The optimal therapy for anorexia and cachexia is curing the underlying cancer.23 Unfortunately, this goal is often not attainable with currently available treatments. Thus, an integrated therapeutic approach should be devised to treat cancer anorexia and cachexia, and should include both nutritional counseling and pharmacologic approaches (Box 2).

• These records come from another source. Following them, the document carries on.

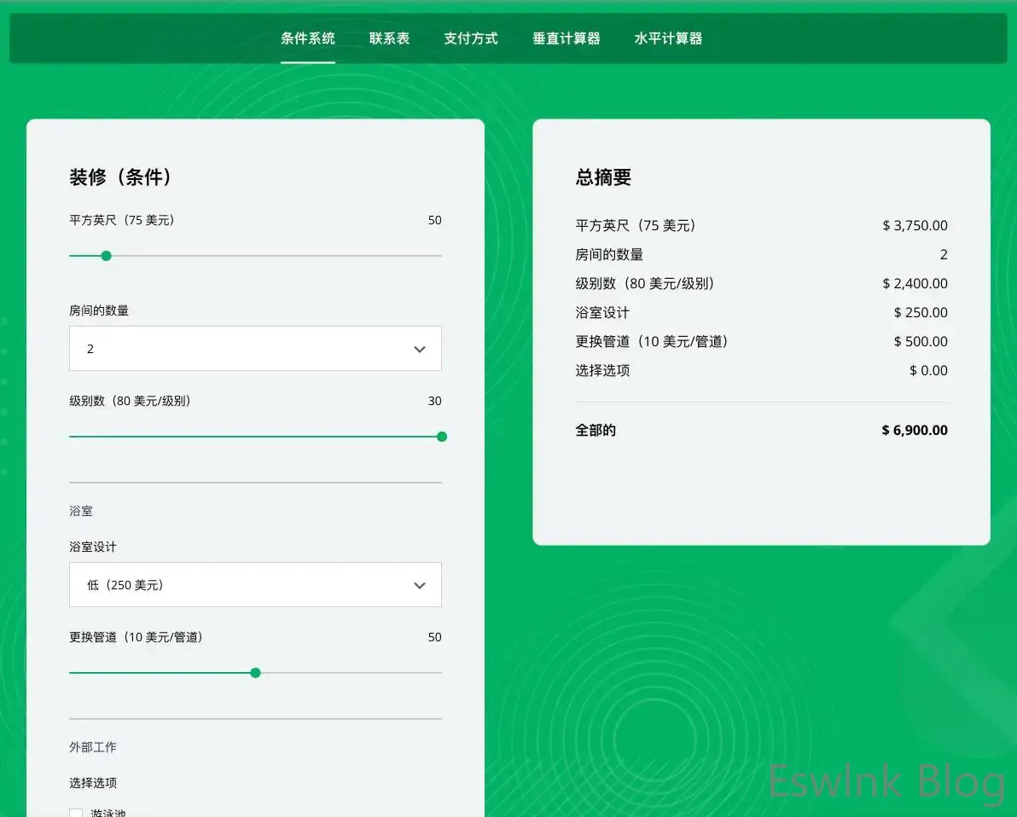Open the 联系表 tab
Viewport: 1017px width, 817px height.
(x=389, y=38)
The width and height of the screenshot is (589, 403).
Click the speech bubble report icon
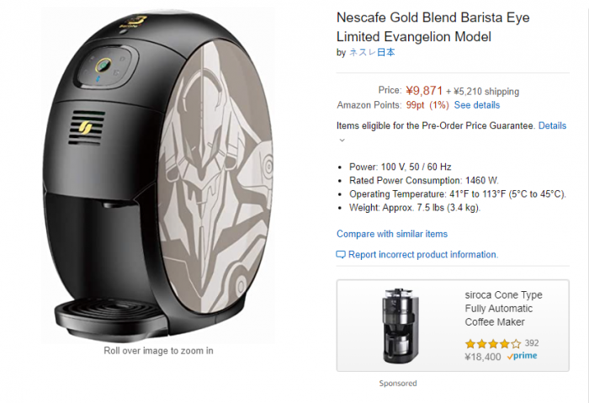[x=340, y=255]
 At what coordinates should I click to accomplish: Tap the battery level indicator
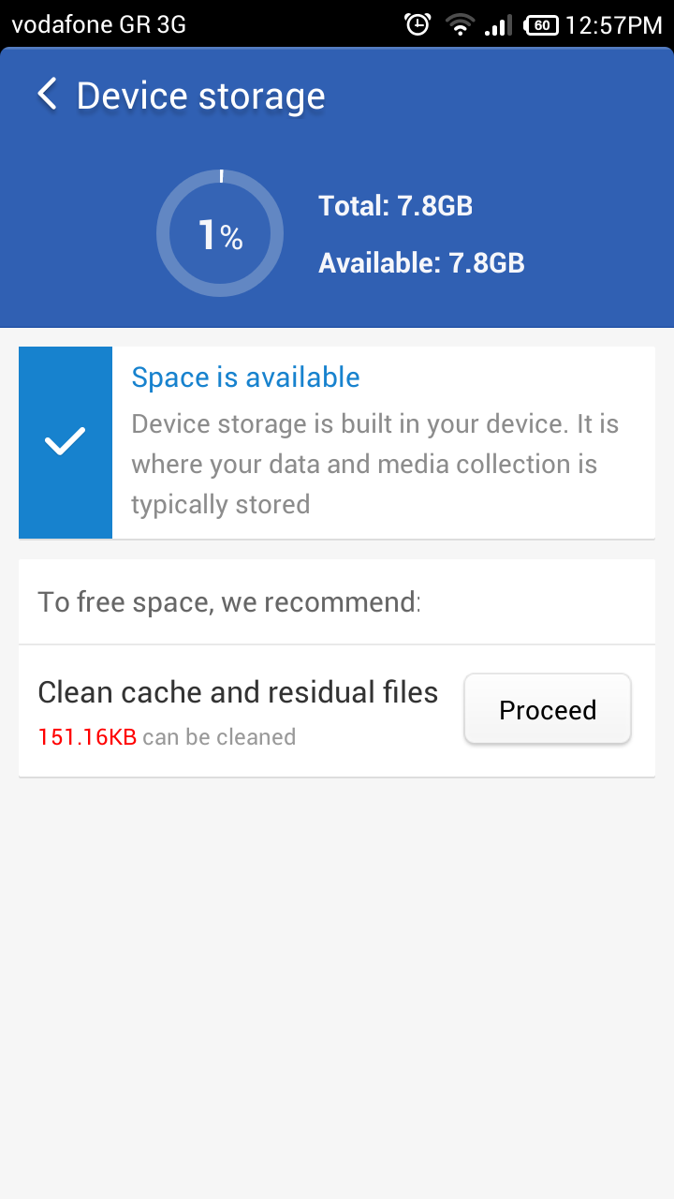(x=540, y=25)
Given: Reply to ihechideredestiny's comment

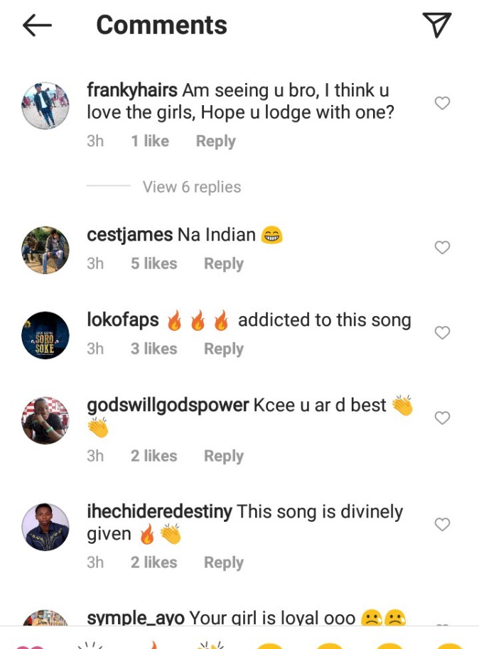Looking at the screenshot, I should tap(224, 563).

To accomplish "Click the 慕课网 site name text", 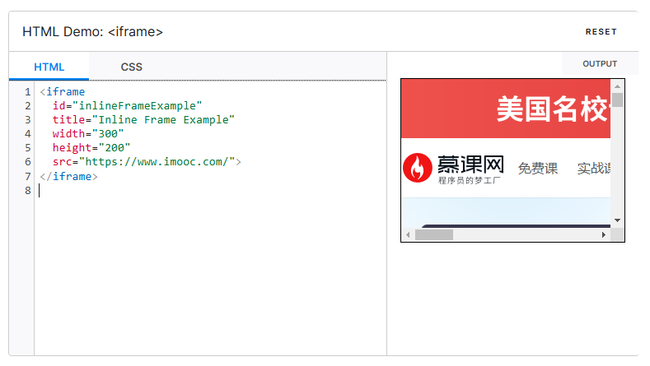I will pyautogui.click(x=470, y=165).
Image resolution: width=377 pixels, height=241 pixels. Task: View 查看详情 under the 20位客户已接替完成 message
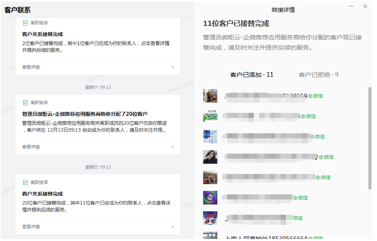pyautogui.click(x=31, y=227)
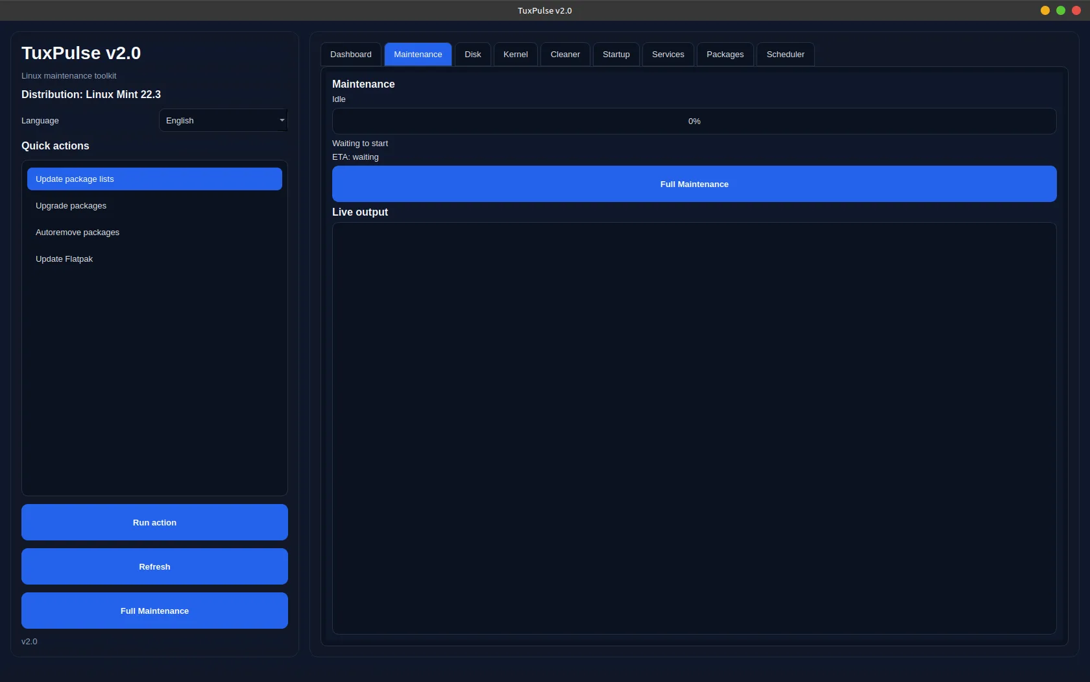Expand the Language dropdown
The height and width of the screenshot is (682, 1090).
pos(223,121)
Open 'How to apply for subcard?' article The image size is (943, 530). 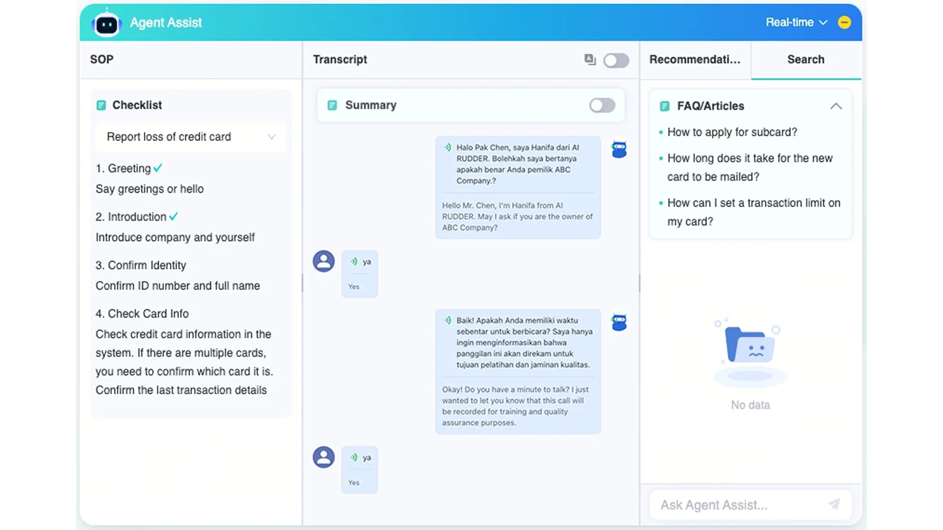732,132
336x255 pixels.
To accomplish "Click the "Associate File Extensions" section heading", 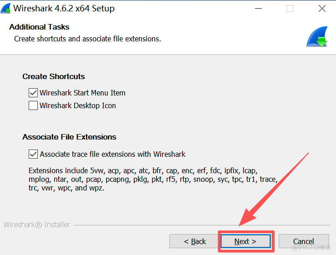I will 69,137.
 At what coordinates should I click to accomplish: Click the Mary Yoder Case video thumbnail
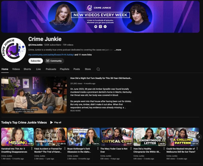116,137
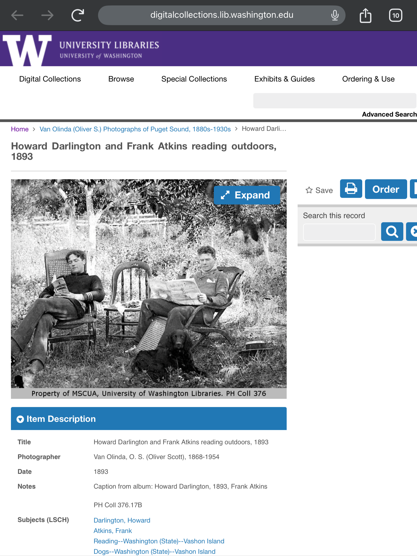This screenshot has height=556, width=417.
Task: Open the Advanced Search link
Action: coord(389,114)
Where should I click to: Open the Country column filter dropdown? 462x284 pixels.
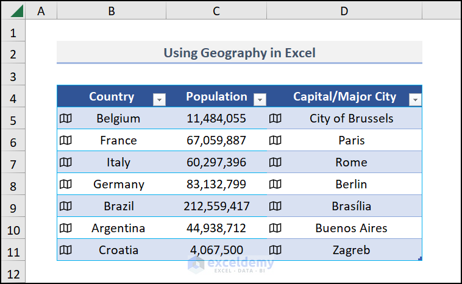(x=159, y=99)
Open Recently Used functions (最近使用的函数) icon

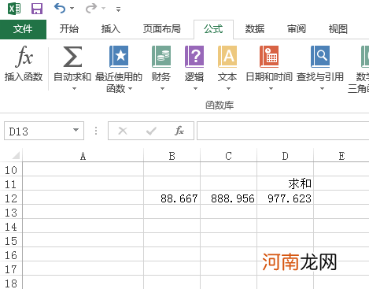(x=119, y=57)
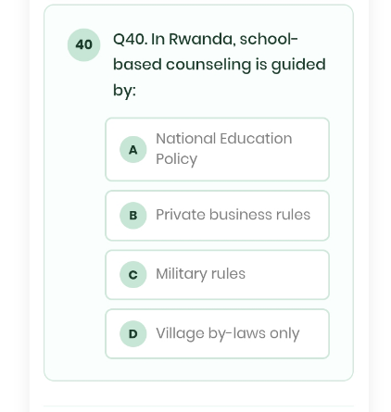The height and width of the screenshot is (412, 391).
Task: Click the word National in option A
Action: (x=186, y=138)
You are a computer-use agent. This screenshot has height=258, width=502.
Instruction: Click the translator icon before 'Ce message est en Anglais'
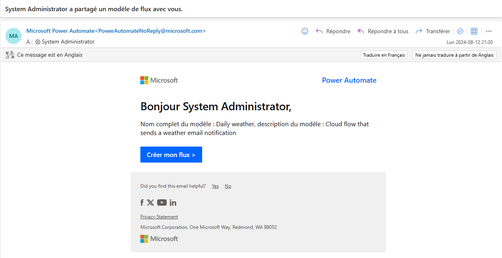[10, 54]
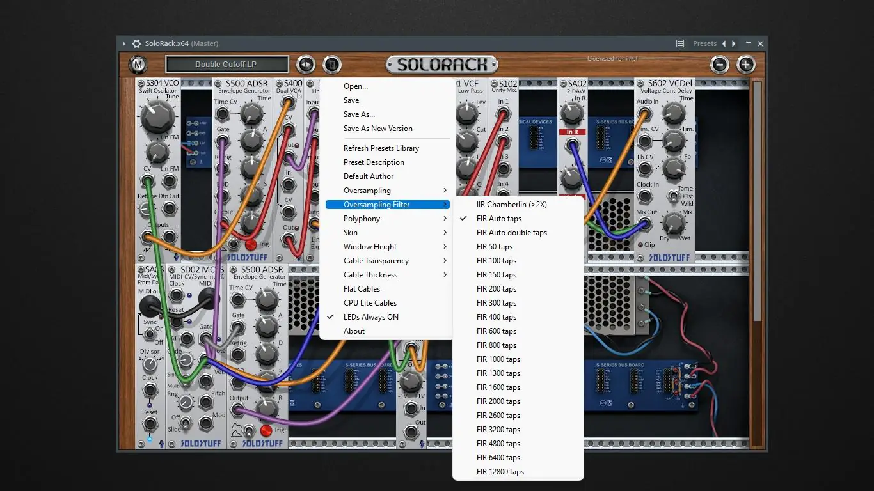Image resolution: width=874 pixels, height=491 pixels.
Task: Click the About menu entry
Action: pos(354,331)
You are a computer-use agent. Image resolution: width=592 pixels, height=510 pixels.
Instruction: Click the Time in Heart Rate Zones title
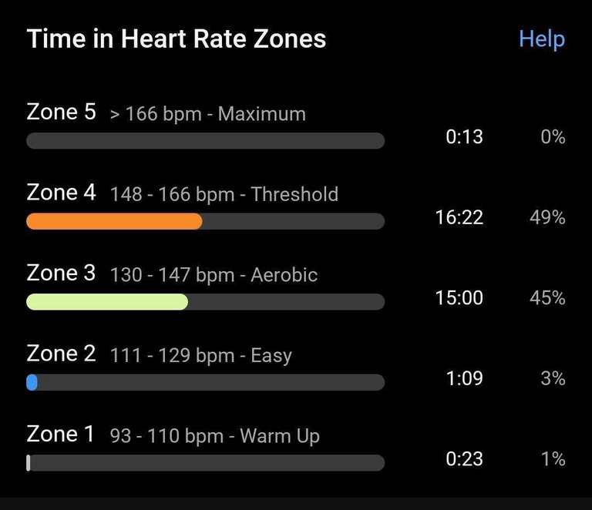pyautogui.click(x=177, y=39)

Box 2 Currently available therapeutic strategies in cancer anorexia–cachexia.


Dietary counselling

Small but frequent meals

Energy-dense food

Limit fat intake

Avoid extremes in taste

Avoid extremes in smell

Pleasant environment

Presentation of food

Oral supplements


Drugs

Progestagens (MA, MPA)

Cannabinoids (dronabinol)a

Corticosteroids (dexamethasone)a


Abbreviations: MA, megestrol acetate; MPA, medroxyprogesterone acetate. aCannabinoids have not been shown to reverse weight loss in cancer patients. Similarly, long-term treatment with dexamethasone only increases the patient's sense of well-being.

Dietary habits

In anorectic–cachectic cancer patients, intensive individualized nutritional intervention based on nutrition counseling attenuates the deterioration of nutritional status, and accelerates recovery of global quality of life and physical function.33 Food intake can be increased by providing frequent small meals that are energy-dense and easy to eat. Patients should be encouraged to eat in pleasant surroundings and attention should be given to the presentation of food. It is advisable to avoid high-fat food, because fat delays gastric emptying34 and may exacerbate early satiety, a symptom of anorexia (see Box 1). Since changes in taste and smell occur in anorectic patients, extremes in food temperature and flavor should be avoided.24

Drug therapy

Drug therapy should be directed at counteracting the etiologic mechanisms of anorexia and cachexia. Thus, targeting the synthesis and/or activity of cytokines is a potentially effective approach, which is mainly represented in humans by progestagens but also cannabinoids and corticosteroids.35

Progestagens (megestrol acetate and medroxyprogesterone acetate) are the first-line therapy for cancer anorexia and cachexia.35 They are highly effective in relieving the symptoms of cancer anorexia. In a recent systematic review of randomized clinical trials, high-dose progestagens have been shown to improve food intake, and to a lesser extent body weight.36 However, they should be used with caution in hormone-dependent tumors, and their use may lead to deep venous thrombosis, vaginal spotting and sexual dysfunction. Also, body weight gain induced by progestagens is mainly due to water retention, and no effect on skeletal muscle mass has been demonstrated.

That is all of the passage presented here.